Weltraumorganisation ESA

Millionenbeträge für Marsflug und Überwachung der Erde

Die Mitgliedsländer der Europäischen Weltraumorganisation ESA wollen den Mars näher erforschen. Der Ministerrat der 17 ESA-Mitglieder entschied während einer zweitägigen Konferenz in Berlin, bis 2011 im Rahmen der Mission "ExoMars" eine Sonde zu seiner Erforschung ins All zu schießen. Deutschland gibt hierfür 86 Millionen Euro aus. Bei GMES, einem Programm zur Überwachung der Erde, übernehme Deutschland mit 62 Millionen Euro (31 Prozent) die finanzielle Führung, teilte die ESA am Dienstag zum Abschluss der Beratungen mit. Fortgeführt werde ferner das Wissenschaftsprogramm, dessen Etat ab 2006 jährlich um 2,5 Prozent wachsen soll. 2,08 Milliarden Euro wollten die ESA-Länder bis 2010 investieren, Deutschland sei mit 460 Millionen Euro beteiligt.
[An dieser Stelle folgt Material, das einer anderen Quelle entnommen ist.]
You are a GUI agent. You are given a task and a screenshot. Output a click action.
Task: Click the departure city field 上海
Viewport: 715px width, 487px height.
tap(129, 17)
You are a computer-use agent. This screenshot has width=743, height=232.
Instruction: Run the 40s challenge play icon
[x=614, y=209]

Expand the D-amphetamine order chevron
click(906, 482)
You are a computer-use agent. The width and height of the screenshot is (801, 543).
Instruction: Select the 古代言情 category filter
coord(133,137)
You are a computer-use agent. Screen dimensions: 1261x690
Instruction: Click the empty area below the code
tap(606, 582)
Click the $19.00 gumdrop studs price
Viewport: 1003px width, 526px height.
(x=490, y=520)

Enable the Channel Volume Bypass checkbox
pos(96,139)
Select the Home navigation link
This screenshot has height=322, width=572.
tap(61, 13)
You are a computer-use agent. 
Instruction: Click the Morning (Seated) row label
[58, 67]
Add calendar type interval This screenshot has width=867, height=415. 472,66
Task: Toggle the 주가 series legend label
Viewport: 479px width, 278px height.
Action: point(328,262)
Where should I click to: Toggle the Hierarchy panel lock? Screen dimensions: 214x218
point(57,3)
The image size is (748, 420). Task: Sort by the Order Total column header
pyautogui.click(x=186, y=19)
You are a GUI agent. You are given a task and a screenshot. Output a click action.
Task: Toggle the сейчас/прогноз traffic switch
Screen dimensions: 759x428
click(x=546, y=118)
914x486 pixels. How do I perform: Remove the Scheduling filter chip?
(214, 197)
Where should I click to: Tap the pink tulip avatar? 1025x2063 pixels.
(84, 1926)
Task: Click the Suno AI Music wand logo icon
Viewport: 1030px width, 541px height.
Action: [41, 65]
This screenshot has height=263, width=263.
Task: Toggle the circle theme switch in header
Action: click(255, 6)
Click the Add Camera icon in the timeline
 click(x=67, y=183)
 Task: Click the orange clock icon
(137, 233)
Auch sicherte der Ministerrat die Zukunft der internationalen Raumstation ISS und beschloss die Weiterentwicklung der Trägerrakete Ariane.

Der deutsche Beitrag am ESA-Haushalt beträgt im kommenden Jahr 542 Millionen Euro. Deutschland ist neben Frankreich die größte europäische Raumfahrtnation und trägt 25 Prozent aller Beiträge.